Short answer: Yes. If your private well is in Dutchess, Orange, Putnam, Suffolk, Ulster, or Westchester County, New York State will test it for PFAS at no cost. If your result comes back at or above the state’s drinking-water standard, you can apply for a rebate of up to $5,000 toward a treatment system, or up to $10,000 to connect to public water. Only the property owner can apply for the rebate itself. A tenant can request the free test, but not the payout. Apply at health.ny.gov/PrivateWellPFAS — each county opens on its own schedule, so check whether your county is currently accepting applications before you do anything else.

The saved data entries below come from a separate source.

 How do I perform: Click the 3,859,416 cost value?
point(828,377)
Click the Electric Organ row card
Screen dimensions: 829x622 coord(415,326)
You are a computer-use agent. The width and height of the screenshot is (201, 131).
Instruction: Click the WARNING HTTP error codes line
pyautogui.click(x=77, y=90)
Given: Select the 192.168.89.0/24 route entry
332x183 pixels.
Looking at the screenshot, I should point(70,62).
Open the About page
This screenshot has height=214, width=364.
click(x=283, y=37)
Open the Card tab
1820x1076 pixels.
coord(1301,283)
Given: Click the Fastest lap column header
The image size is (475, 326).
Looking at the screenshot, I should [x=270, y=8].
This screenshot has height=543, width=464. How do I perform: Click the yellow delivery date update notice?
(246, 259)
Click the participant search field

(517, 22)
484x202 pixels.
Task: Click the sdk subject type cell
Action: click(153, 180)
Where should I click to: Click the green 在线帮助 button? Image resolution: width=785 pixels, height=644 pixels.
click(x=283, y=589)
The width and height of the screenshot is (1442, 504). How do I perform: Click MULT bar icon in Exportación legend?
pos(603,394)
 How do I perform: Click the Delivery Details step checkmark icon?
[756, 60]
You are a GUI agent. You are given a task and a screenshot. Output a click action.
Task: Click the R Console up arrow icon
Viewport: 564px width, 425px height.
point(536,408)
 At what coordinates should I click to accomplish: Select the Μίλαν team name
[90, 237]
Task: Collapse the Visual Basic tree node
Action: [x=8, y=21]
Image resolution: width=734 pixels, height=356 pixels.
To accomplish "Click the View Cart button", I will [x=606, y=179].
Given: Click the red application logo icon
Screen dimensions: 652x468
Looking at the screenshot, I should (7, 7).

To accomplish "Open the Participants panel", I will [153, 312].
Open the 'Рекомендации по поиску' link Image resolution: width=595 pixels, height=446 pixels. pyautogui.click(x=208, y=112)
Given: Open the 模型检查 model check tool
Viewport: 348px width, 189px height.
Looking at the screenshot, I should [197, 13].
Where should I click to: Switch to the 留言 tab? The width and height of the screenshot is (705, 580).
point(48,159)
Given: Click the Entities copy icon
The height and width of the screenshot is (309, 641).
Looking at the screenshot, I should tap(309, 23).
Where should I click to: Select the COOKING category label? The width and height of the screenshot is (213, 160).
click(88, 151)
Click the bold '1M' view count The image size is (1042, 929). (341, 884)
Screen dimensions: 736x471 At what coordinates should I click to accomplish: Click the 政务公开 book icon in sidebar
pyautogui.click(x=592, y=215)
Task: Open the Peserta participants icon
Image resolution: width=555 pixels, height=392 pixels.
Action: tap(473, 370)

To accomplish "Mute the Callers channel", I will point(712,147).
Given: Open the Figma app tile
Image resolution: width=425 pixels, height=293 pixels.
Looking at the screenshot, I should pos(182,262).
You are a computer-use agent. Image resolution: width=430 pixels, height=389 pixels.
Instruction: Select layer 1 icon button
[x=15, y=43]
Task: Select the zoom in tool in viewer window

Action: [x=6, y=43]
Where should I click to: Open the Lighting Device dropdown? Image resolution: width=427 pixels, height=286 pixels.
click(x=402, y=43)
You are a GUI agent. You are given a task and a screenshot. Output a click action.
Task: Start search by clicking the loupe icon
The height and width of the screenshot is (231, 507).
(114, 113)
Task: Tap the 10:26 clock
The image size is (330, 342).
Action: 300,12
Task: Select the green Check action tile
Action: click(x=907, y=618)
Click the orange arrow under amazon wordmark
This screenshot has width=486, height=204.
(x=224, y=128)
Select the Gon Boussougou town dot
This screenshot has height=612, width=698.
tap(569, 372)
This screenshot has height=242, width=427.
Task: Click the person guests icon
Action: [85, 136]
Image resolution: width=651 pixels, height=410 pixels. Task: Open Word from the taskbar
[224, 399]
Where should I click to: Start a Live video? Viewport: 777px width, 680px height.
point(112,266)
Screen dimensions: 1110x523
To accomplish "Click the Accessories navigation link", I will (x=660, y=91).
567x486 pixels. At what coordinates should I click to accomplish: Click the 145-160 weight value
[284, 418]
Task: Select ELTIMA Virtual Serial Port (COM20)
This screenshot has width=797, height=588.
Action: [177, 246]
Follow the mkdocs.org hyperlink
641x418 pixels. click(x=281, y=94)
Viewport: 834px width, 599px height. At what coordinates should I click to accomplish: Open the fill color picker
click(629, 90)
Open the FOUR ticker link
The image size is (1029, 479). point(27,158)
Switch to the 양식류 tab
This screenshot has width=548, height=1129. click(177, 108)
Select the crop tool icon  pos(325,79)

The six pilot counties, at a glance
- Counties covered: Dutchess, Orange, Putnam, Suffolk, Ulster, and Westchester.
- What’s free: one PFAS test of your private well, run by the program.
- What’s rebated (property owners only): up to $5,000 toward a whole-house PFAS treatment system, or up to $10,000 toward connecting to an existing public water supply.
- What triggers the rebate: a test result for PFOA or PFOS at or above New York’s public drinking-water standard of 10 parts per trillion (10 ng/L).
- How applications open: county by county, on a rolling basis, as the state finalizes its contract with each county — not all six at once.
- The catch to know before you book anything: PFAS testing requires a lab certified for a specific PFAS method, not just “certified for drinking water” in general (more below).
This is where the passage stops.